Actions to take:
#1 From the CANOE industry documentation below, list every kind of information that the finished SQLite database is said to contain.
#2 According to the CANOE industry documentation below, why does the tool pull data from Natural Resources Canada, the Canada Energy Regulator, and Statistics Canada? Answer in one to three sentences.

Passage:

CANOE Industry Sector — Data Processing Documentation

Comprehensive documentation of the data pipeline that converts upstream data sources into a Temoa-ready SQLite database for the Canadian Open Energy (CANOE) model's industrial sector.

Overview
Pipeline Architecture
Configuration and Setup
External Data Fetching
Demand and Capacity
Technology Splits and Efficiencies
Costs
Known Assumptions and Limitations

1. Overview

Purpose

The CANOE industry sector aggregation tool automatically constructs a Temoa-compatible SQLite database representing the Canadian industrial sector. It pulls data primarily from Natural Resources Canada (NRCan), the Canada Energy Regulator (CER), and Statistics Canada to construct top-down representation of energy demands and fuel mixes across major sub-sectors.

What the Tool Produces

A Temoa-schema SQLite database containing technology attributes, costs, capacities, energy demands, and fuel mixes utilized by the industrial sector.

Data listing:
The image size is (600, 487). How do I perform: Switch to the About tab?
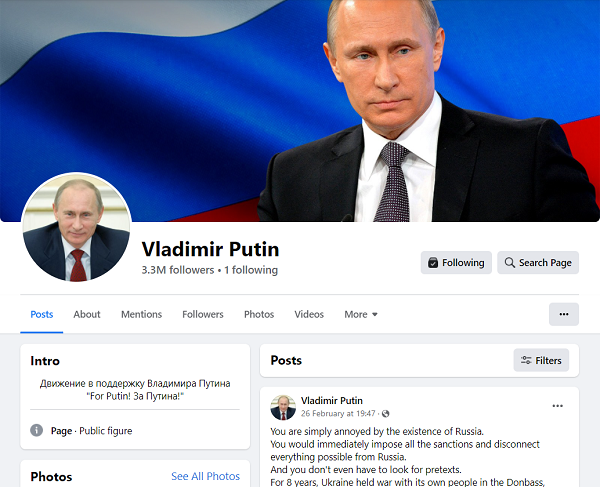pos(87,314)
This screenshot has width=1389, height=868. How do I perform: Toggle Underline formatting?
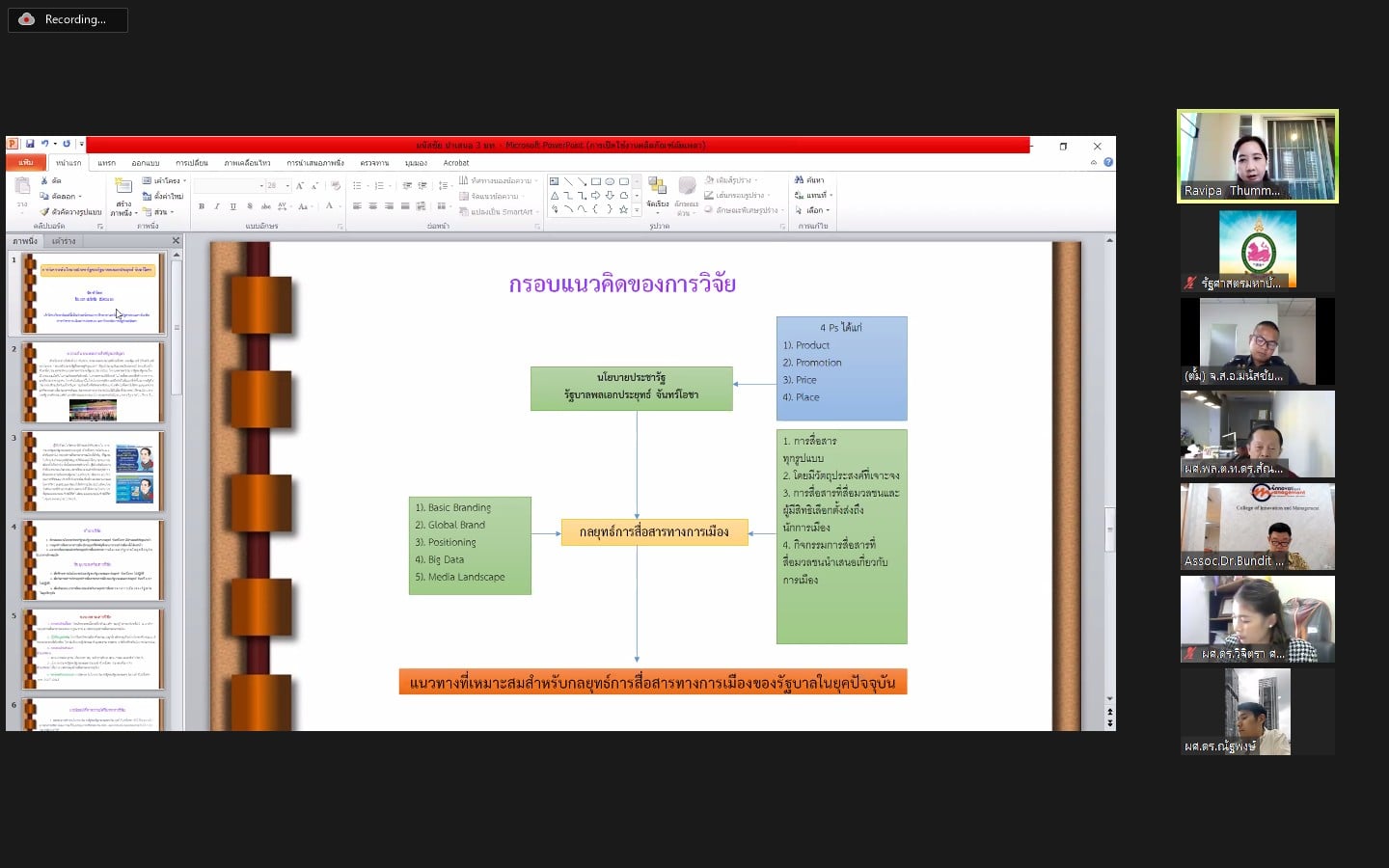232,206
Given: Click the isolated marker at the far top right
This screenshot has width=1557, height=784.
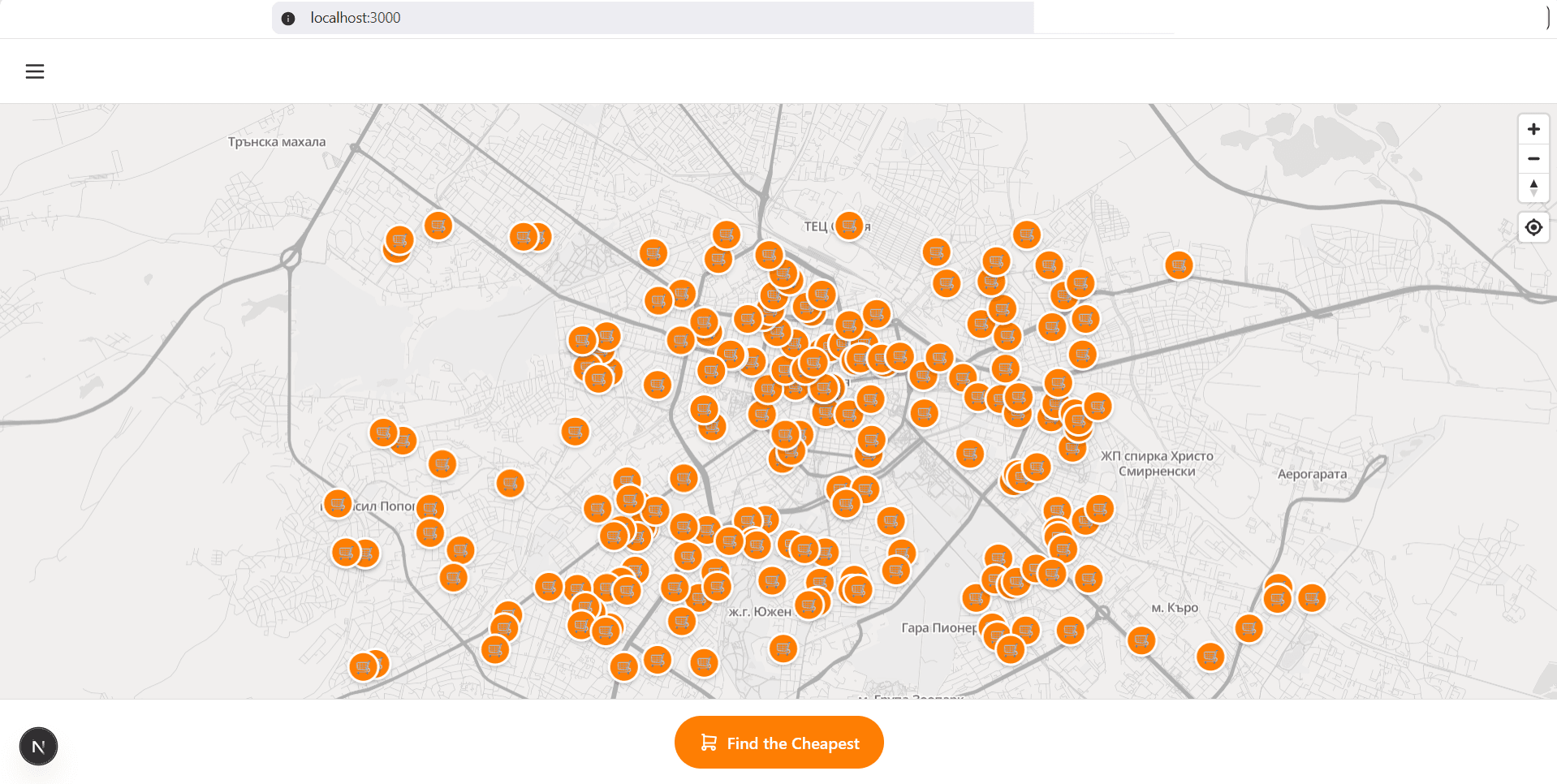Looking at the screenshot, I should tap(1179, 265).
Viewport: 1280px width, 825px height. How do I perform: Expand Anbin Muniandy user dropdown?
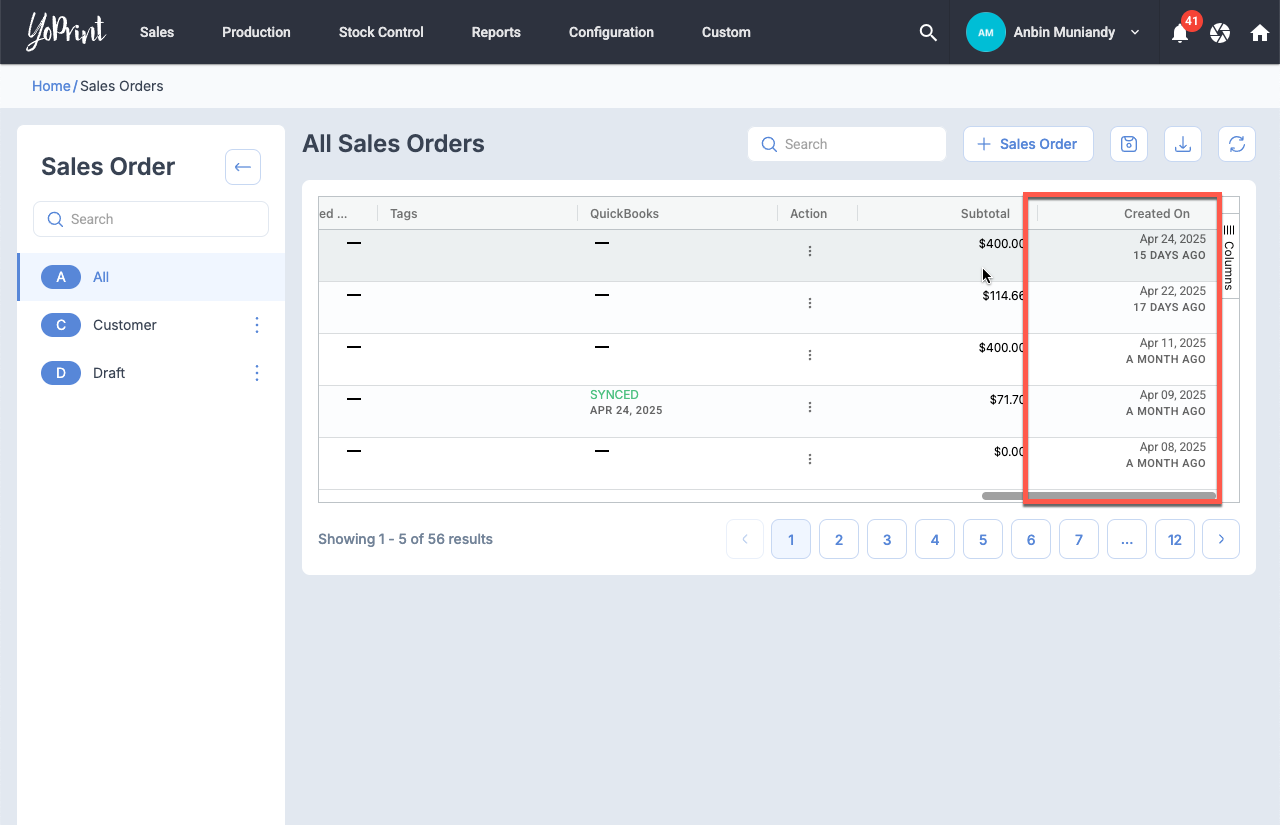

Solutions below:
#1
- Technology attributes
- Costs
- Capacities
- Energy demands
- Fuel mixes

#2 The tool pulls data from these agencies to build a top-down representation of energy demands and fuel mixes across the major industrial sub-sectors. It uses that representation to construct a Temoa-compatible SQLite database for the Canadian industrial sector of the CANOE model.